关于基序这个想法,真正了不起的是它的普适性。这是一个超越其生物学起源的概念。在其最抽象的层面上,基序发现是在复杂的序列或网络数据中,相对于适当的随机性零假设,识别反复出现的、有意义的模式。
考虑一下全球金融体系。我们可以将其建模为一个巨大的有向网络,其中银行是节点,边代表贷款或风险暴露。这个系统是稳定的,还是隐藏着系统性风险的口袋?受基因调控网络中“密集重叠调控子”(DORs)发现的启发,我们可以在金融网络中寻找类似的基序。例如,我们可以寻找一个“双扇形”基序:两家大银行都贷款给相同的两家小银行。如果这种模式在保留了每家银行基本属性(即其总贷款和债务数量)的随机网络中出现的频率远超预期,这表明存在一个非随机的、更高阶的结构。这种共享风险的集中,一个类似DOR的金融基序,可能代表一个“大到不能倒”的集群,其中核心贷款机构之一的失败可能引发灾难性的连锁反应。正如在生物学中一样,找到基序只是第一步;它必须通过金融传染的动态模拟与功能联系起来。这个非凡的相似之处表明,一个为理解大肠杆菌(E. coli)而磨练出的概念,可以用来探测我们经济的稳定性。
这把我们带到了最后一个,也许也是最现代的应用:利用基序发现来理解人工智能。我们现在可以训练深度学习模型,如卷积神经网络(CNN),来执行复杂的生物学任务,例如从原始DNA序列中识别活跃的增强子区域。这些模型可以达到超人的准确性,但它们通常是“黑箱”。我们并不总是知道它们是如何做出决策的。

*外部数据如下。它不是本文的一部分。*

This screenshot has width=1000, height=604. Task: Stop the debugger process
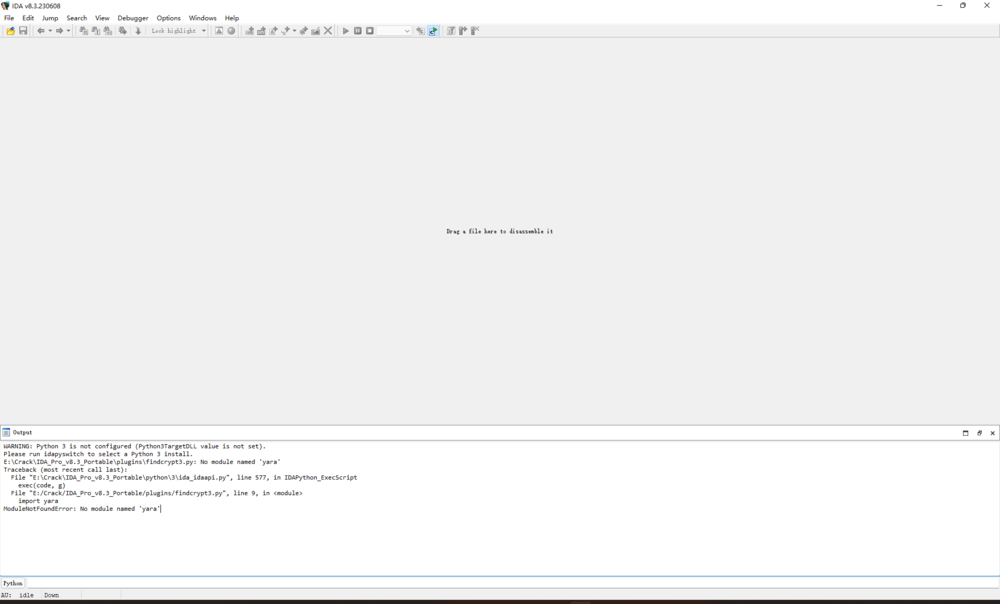tap(369, 31)
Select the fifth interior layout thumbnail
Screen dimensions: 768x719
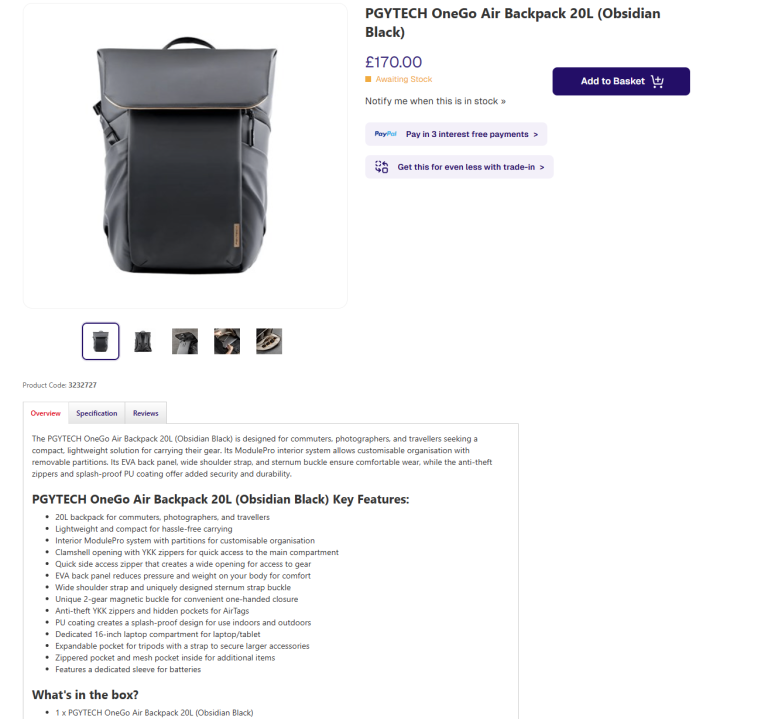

基序发现为打开这个黑箱提供了一把钥匙。我们可以问训练好的模型:“你学到了DNA中的哪些模式对你的预测最重要?”通过向模型输入数千个增强子序列,并观察序列的哪些部分在网络内部引起最高的激活,我们可以提取出模型认为最显著的子序列。当我们对齐这些子序列时,我们发现了基序。有时,模型会重新发现已知的转录因子(如AP-1或CTCF)的基序,这让我们放心,它学到了真实的生物学知识。但有时,它会揭示出人类从未见过的新基序,为我们指向新的生物学发现。这是一个深刻的转变:基序发现不再仅仅是我们分析数据的工具;它成了我们与人工智能就其在生命结构中发现的模式进行对话的工具。
从基因组中的一个签名,到一个合成基因中的一个缺陷,从我们免疫系统的一把钥匙,到我们经济中的一个漏洞,最后,到一个在人类与机器智能之间共享的概念——基序的旅程是非凡的。它告诉我们,宇宙不是用散文写成的,而是用一种诗歌,充满了反复出现的主题和隐藏的副歌。学会寻找这些基序,就是学会聆听这首音乐。